William Jones’ thesis is available for reading in the University Archives, 202 Jones Hall (open 10-5 M-F). As with all honors theses, it may not be checked out or scanned without his permission.
Ann Case
University Archivist
Mario Valdes • Oct 16, 2017 at 5:32 pm
Dear Mr. Umana,
Having just come across your piece of 9/19/16 on the involvement of Paul Tulane’s father in slavery, thought that, for starters, I should copy you this tweet I’ve been posting, on and off, for the last few months.
https://twitter.com/VoxSMauritii/status/881616936802693120
In return, I’d, indeed, be very grateful to learn if Tulane University is as ignorant of Senator Gibson’s racial history as it appears to seem at this remove.
Since my PBS Frontline web site is not only the earliest but the most comprehensive on the Internet having posted it in 1996, I am surprised that it is never referenced in discussion on the subject even though Toulanelink does in the following and a couple more on the topic.
http://www.tulanelink.com/tulanelink/gibson2_box.htm
But, as you will see from this next tweet of mine, so has Cellini and the Jesuit administration at Georgetown to whom I’ve been trying to get through.

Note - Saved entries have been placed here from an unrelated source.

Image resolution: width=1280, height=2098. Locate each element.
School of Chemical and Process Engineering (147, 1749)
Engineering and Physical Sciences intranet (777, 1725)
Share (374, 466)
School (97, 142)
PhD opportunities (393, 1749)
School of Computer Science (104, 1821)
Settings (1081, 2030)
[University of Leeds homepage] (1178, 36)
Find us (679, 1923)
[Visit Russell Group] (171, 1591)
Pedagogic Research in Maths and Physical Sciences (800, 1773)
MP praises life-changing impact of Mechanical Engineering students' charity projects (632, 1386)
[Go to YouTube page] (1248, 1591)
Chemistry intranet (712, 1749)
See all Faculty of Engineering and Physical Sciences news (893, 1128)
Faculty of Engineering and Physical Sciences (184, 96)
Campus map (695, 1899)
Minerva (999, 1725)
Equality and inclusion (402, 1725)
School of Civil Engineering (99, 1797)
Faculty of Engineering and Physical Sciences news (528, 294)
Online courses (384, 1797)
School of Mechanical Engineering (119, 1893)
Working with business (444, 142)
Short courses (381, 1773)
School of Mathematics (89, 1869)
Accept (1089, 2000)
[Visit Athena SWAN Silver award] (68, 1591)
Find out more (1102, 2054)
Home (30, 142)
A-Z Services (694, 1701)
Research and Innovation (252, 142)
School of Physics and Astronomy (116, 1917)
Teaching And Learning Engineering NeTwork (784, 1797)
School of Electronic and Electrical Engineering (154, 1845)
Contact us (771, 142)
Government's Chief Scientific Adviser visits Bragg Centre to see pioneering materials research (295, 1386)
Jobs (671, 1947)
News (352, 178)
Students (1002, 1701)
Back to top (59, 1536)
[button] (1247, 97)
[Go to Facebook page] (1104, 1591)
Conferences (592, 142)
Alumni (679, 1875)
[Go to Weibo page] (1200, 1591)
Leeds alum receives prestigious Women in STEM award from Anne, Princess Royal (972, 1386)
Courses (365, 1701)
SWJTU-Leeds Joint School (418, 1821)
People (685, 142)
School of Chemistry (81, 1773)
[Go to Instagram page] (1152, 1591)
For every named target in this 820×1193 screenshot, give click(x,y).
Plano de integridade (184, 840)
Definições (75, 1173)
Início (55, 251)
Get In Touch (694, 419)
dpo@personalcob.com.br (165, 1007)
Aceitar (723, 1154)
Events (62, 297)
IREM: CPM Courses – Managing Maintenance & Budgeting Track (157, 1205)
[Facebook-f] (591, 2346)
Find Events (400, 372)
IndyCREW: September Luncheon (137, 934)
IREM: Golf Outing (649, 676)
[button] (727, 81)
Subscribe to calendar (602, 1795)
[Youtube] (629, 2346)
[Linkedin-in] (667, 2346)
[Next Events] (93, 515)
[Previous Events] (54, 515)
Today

A Jesuit reared and educated Roman Catholic, myself, with an Afro Cubano grandfather, as well, I am absolutely appalled that such important educational institutions have caved into the PC Police and thrown truth to the wind so that they do not have to deal with the contradictions and complexities it is feared would threaten the Victimization Paradigm which is so sacrosanct to them but which has, in point of fact, actually sabotaged the conversation on race.
https://twitter.com/VoxSMauritii/status/855193768076738560
An enjoyable weekend.
Sancte Mauriti, ora pro nobis!
Mario Valdes
Pedro Ross • Oct 17, 2017 at 1:51 am
Miss Ann Case,
O
Pedro Ross • Oct 17, 2017 at 1:52 am
Miss Ann Case,
OJ said he didn’t do it. They checked his pocket, and they didn’t find a knife. Nothing else to even talk about.